**Material provided**
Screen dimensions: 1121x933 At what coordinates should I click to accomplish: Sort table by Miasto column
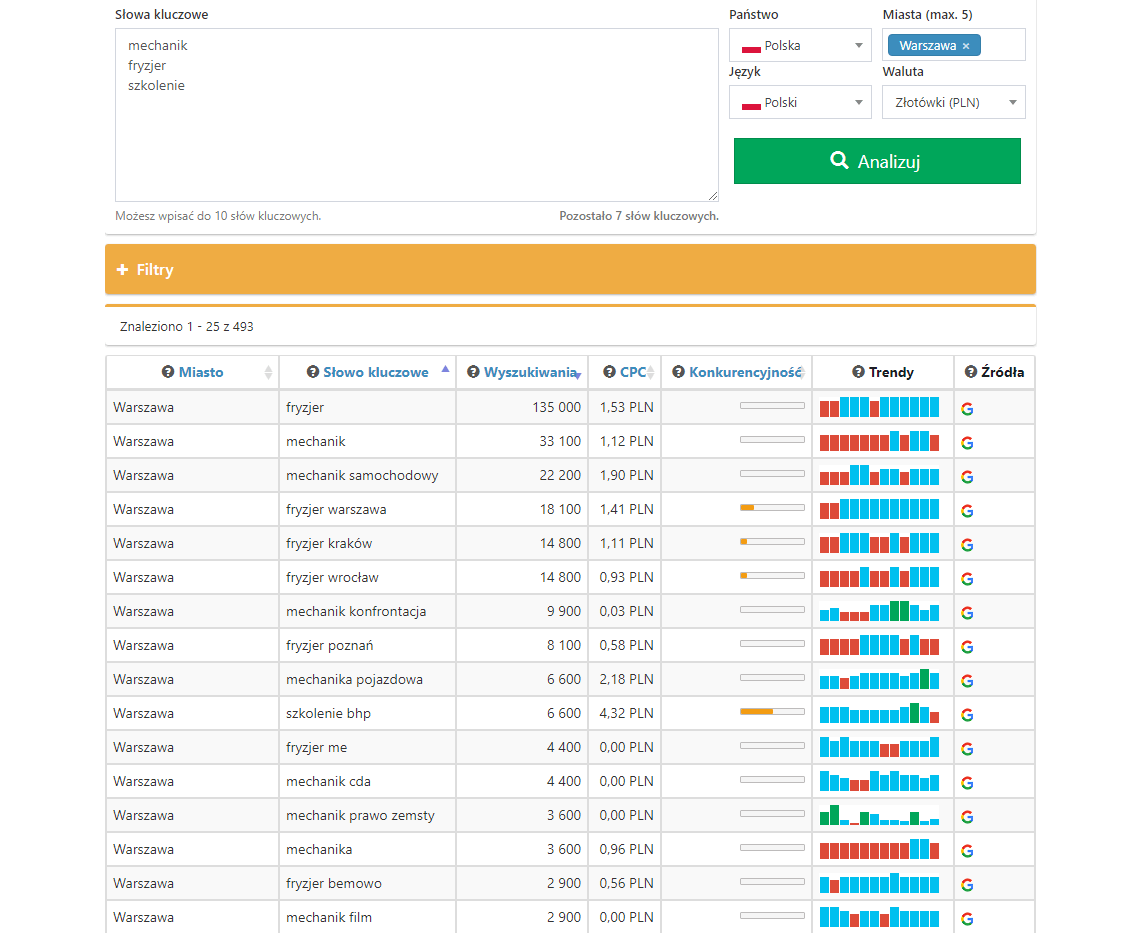201,372
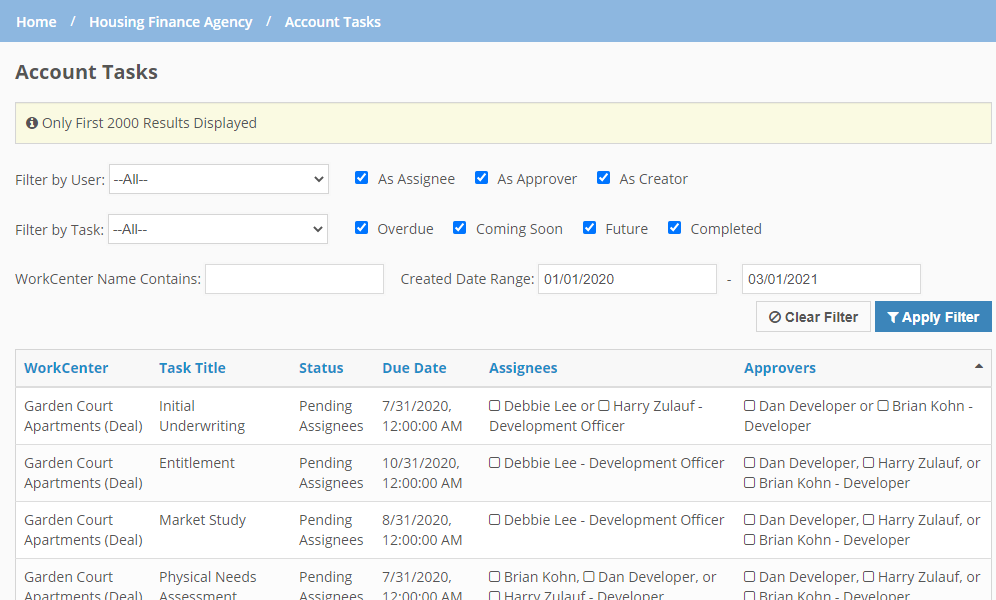Uncheck the As Assignee checkbox
The image size is (996, 600).
click(x=362, y=178)
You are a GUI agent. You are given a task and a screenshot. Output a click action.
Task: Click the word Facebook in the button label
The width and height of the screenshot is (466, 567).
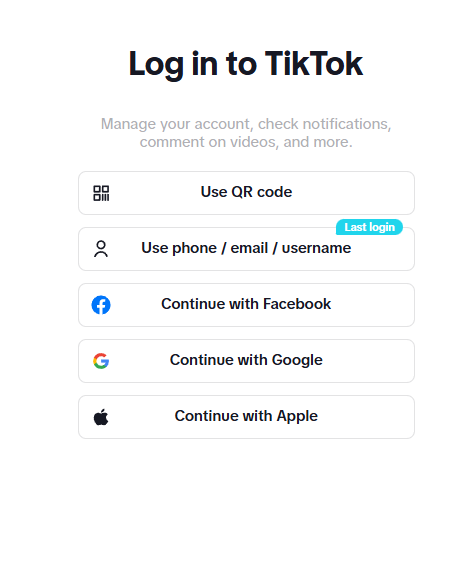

**Task to complete**
Among the lines above, find the ones containing "screenshot" and copy them.

**Response below**
You are a GUI agent. You are given a task and a screenshot. Output a click action.
The width and height of the screenshot is (466, 567).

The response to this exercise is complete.